The trade account slipped into deficit in July, a $1 billion turnaround from a $243 million surplus in June to a deficit of $765 million.
These seasonally adjusted figures are volatile, often misleadingly so.
In trend terms, as worked out by the bureau, the deficit is expanding by a bit over $80 million a month.
Exports are rising by $134 million a month but imports are heading higher by $216 million a month.
It may be that the J-curve is at work.
It's a concept that was talked about a lot during the mid-1980s, when the monthly trade figures were a much bigger deal than they are now.
Back then, export commodity prices had slid sharply and the newly-floated Australian dollar had fallen in sympathy.
There are obviously strong parallels with the current situation, with commodity prices down 20 per cent or so in foreign currency terms since mid-2011 and the Australian dollar dropping about 15 per cent since the April peak.
A lower exchange rate makes exporters more competitive and should cut demand for imports in favour of local product.
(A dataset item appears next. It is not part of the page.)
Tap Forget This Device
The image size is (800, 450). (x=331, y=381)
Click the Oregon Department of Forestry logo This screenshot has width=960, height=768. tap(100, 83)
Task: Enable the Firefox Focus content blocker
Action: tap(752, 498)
That should eventually help the trade balance, but the shift in production and buying patterns takes time.
And it's certainly a slower process than the price effects.
Import prices - and that includes imports of services like holidays abroad - respond fairly quickly to the lower exchange rate.
But the effect of the lower exchange rate takes longer to offset the falls in export prices.
As a result, the price effects of a lower exchange rate favour a smaller surplus or bigger deficit, by adding more to import prices than export prices, especially in the short term.
The switch in buying and production patterns work in the other direction, helping to move the trade balance back into surplus.
But trade volumes take longer to respond, especially for export industries dominated by large scale raw materials producers.
The switch to local suppliers instead of imports can take a long while too, especially if the local industry has been gutted by a long period of a punishingly high exchange rate and has to start from square one.
All this means the impact of the fall in the Australian dollar can be expected to push the trade balance into the red in the short term - the down leg of the J - and back into the black hopefully with a higher surplus than before - the upward leg of the J.
We may have seen the first part of the downward leg in the July trade figures on Thursday.
And if historical experience is any guide, it could be quite a while before the figures turn around.